### Text
------------------------------------------------

Defendant claims that Plaintiff's TAC should be dismissed primarily on the following two grounds: (1) Plaintiff “has again failed to allege why monetary damages are inadequate, as required by the Court's order”; and (2) “Plaintiff lacks standing to bring her UCL unlawful claim for injunctive relief” based on an intervening Ninth Circuit case In re Coca-Cola Prods. Mktg. & Sales Practices Litig. (No. II), No. 20-15742, 2021 WL 3878654, at *2 (9th Cir. Aug. 31, 2021). MTD at 2. Defendant also argues that if the Court declines to dismiss the TAC, the Court “should strike Plaintiff's new allegations that far exceed the scope of the Court's Order granting leave to amend.” Id. Finally, Defendant asserts that “there is an independent ground for dismissal of the TAC in its entirety: Plaintiff fails to plausibly allege a violation of the UCL's unlawful prong, which requires that Plaintiff allege actual reliance and a resulting injury-in-fact.” Id. at 3.

III. LEGAL STANDARD

A. Failure to State a Claim (Rule 12(b)(6))

Federal Rule of Civil Procedure 8(a)(2) requires a complaint to include “a short and plain statement of the claim showing that the pleader is entitled to relief.” Fed.R.Civ.P. 8(a)(2). A complaint that fails to meet this standard may be dismissed pursuant to Federal Rule of Civil Procedure 12(b)(6). See Fed. R. Civ. P. 12(b)(6). To overcome a Rule 12(b)(6) motion to dismiss after the Supreme Court's decisions in Ashcroft v. Iqbal, 556 U.S. 662 (2009), and Bell Atlantic Corp. v. Twombly, 550 U.S. 544 (2007), a plaintiff's “factual allegations [in the complaint] ‘must . . . suggest that the claim has at least a plausible chance of success.'” Levitt v. Yelp! Inc., 765 F.3d 1123, 1135 (9th Cir. 2014). The court “accept[s] factual allegations in the complaint as true and construe[s] the pleadings in the light most favorable to the nonmoving party.” Manzarek v. St. Paul Fire & Marine Ins. Co., 519 F.3d 1025, 1031 (9th Cir. 2008). But “allegations in a complaint . . . may not simply recite the elements of a cause of action [and] must contain sufficient allegations of underlying facts to give fair notice and to enable the opposing party to defend itself effectively.” Levitt, 765 F.3d at 1135 (internal quotation marks omitted). “A claim has facial plausibility when the plaintiff pleads factual content that allows the court to draw the reasonable inference that the defendant is liable for the misconduct alleged.” Iqbal, 556 U.S. at 678. “The plausibility standard is not akin to a probability requirement, but it asks for more than a sheer possibility that a defendant has acted unlawfully.” Id. (internal quotation marks omitted).

------------------------------------------------

### Goal 1
Pull out every line of the entries below that contains the word "Select".

------------------------------------------------

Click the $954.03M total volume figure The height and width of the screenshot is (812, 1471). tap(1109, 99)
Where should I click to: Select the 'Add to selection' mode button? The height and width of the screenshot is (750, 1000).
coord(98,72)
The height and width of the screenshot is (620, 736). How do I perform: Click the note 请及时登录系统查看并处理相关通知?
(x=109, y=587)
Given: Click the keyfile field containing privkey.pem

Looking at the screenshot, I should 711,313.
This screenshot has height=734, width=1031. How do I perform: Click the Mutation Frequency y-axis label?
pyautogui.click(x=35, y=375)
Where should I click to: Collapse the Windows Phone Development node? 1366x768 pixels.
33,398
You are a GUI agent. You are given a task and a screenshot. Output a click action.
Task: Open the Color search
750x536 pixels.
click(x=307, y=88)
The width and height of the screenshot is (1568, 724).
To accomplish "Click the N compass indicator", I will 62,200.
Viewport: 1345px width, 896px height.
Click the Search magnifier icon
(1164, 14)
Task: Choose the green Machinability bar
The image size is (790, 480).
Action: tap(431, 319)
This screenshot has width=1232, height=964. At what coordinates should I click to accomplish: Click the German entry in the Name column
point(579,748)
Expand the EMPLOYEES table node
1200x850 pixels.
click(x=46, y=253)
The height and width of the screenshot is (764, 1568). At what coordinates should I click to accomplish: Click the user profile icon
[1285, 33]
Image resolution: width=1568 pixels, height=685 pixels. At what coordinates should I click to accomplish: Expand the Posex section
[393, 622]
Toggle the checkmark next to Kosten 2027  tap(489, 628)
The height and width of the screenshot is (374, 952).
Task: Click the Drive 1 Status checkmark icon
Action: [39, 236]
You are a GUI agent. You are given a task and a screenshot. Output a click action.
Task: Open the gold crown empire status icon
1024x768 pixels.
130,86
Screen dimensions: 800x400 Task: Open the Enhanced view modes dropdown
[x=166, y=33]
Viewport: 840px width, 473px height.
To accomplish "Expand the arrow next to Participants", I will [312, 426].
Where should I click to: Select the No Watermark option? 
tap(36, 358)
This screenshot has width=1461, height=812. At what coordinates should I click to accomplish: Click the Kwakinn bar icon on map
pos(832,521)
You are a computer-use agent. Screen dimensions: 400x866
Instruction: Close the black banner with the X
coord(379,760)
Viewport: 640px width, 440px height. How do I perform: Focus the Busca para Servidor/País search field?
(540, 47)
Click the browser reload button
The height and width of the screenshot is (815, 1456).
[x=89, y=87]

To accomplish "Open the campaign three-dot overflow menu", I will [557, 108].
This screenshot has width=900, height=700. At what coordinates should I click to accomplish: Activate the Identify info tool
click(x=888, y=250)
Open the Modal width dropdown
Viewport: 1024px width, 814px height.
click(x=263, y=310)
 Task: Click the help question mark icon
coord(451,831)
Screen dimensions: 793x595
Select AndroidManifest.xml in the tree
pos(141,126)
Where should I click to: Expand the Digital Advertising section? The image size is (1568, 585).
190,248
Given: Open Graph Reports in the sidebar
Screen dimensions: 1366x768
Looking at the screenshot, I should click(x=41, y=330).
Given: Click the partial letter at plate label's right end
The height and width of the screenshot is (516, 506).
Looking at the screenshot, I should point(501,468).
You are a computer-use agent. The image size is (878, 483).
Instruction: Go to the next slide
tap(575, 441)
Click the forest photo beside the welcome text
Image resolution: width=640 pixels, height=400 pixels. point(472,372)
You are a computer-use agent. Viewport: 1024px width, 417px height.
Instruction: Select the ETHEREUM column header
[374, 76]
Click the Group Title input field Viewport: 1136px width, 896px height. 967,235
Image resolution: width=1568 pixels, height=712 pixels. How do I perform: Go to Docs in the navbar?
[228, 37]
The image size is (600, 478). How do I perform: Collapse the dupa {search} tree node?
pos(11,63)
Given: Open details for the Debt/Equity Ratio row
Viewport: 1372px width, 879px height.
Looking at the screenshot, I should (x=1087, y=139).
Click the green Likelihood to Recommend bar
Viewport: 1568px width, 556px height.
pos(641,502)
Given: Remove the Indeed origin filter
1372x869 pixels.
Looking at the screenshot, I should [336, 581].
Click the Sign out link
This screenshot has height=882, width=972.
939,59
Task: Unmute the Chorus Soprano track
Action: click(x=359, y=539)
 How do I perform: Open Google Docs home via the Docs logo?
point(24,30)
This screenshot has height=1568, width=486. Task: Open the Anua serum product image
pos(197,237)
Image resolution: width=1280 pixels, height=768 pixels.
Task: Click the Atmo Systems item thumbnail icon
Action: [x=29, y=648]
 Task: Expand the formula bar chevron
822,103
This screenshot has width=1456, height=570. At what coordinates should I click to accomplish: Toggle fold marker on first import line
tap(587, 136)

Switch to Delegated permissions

------------------------------------------------

### Goal 2
In the court filing, what does Federal Rule of Civil Procedure 8(a)(2) require a complaint to include?

### Right answer 1
Where should I click to: Select the 'Add to selection' mode button? The height and width of the screenshot is (750, 1000).
Where should I click to: Select the No Watermark option? 
Select AndroidManifest.xml in the tree
Instruction: Select the ETHEREUM column header

### Right answer 2
A short and plain statement of the claim showing that the pleader is entitled to relief.